I stayed up late on Wednesday working on refactoring my oscillator code, late enough to catch OSINT people spotting troop movements on the Belgorod (Russia) to Kharkiv (Ukraine) road via a traffic jam on Google Maps. At that point it was obvious that whatever Putin was about to do involved a lot more than just Donetsk and Luhansk, and so I stayed up for another few hours while the grim reality unfolded.

I’m glad that I had booked a ticket for the Life Between Islands exhibit at Tate Britain, because it gave me something to get up (a bit bleary eyed) and do on Thursday that wasn’t impotently watching yet another war begin. It’s a really good exhibition, varied and interesting, and I spent over two hours in there. My favourite piece was the video near the end, INFINITY minus infinity by the Otolith Group. (If you’re going and want to see it, it’s played once per hour, starting on the hour.) It’s an acerbic, humorous, yet righteously angry look at the impact of racism and colonialism, and the role of the British state in that.

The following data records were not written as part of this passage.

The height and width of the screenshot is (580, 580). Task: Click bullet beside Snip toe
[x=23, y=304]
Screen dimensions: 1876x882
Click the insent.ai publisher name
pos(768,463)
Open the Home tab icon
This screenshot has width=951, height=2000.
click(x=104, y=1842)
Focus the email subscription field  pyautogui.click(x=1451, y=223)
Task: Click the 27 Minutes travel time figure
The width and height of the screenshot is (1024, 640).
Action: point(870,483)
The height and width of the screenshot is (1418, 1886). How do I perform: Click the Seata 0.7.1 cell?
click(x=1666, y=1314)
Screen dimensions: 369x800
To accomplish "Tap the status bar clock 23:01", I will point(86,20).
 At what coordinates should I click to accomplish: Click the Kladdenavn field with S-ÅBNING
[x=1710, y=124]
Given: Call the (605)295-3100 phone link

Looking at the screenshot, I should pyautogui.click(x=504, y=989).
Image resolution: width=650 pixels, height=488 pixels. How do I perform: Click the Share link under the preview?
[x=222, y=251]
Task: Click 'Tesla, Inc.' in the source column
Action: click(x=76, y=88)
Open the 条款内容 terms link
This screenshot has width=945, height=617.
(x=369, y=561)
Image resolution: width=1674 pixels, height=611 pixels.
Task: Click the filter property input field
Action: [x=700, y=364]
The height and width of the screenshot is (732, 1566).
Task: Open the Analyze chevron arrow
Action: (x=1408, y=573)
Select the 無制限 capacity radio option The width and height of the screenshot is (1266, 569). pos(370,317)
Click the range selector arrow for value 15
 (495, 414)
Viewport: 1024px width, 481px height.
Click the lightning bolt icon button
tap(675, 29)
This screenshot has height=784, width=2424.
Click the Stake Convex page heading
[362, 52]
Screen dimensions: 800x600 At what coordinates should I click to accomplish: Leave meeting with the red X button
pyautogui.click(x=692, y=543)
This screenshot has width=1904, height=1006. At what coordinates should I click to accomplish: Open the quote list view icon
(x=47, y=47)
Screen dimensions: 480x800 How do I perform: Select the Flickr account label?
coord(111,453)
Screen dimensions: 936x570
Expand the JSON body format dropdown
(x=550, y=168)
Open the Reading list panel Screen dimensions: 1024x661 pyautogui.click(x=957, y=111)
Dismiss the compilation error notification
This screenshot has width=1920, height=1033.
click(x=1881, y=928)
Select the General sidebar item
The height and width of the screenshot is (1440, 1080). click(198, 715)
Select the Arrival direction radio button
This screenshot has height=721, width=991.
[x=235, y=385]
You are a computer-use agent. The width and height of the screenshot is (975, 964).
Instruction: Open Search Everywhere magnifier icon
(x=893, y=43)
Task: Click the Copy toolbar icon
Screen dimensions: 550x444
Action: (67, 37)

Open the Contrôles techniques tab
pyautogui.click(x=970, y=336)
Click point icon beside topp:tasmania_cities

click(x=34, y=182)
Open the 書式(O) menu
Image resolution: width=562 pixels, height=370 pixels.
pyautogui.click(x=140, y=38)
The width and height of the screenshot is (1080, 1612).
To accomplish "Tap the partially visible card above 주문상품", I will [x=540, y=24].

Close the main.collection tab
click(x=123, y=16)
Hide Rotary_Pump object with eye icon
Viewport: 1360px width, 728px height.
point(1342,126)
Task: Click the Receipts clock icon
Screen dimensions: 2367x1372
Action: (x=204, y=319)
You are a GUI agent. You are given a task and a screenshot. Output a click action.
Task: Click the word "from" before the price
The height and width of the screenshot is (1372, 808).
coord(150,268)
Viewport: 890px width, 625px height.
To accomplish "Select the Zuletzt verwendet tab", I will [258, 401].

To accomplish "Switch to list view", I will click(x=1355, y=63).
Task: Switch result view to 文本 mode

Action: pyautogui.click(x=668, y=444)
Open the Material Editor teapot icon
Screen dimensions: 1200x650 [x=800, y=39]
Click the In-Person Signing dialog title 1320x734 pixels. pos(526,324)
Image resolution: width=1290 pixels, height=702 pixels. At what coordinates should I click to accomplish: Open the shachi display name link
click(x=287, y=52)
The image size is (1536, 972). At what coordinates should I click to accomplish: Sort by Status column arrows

I saw some of the aftermath of last week’s storm over by South Dock: a plane tree had been snapped in half, crushing the car below.

A car is parked on the side of the road next to a tall tree and a row of
buildings. The tree is snapped off at about third floor height, and the
roof of the car is crushed down to below the bonnet height.

Destroying the oldest banger on the street seems like the least bad outcome, considering the alternatives.

I learned some Russian vocabulary. Wars have memes now.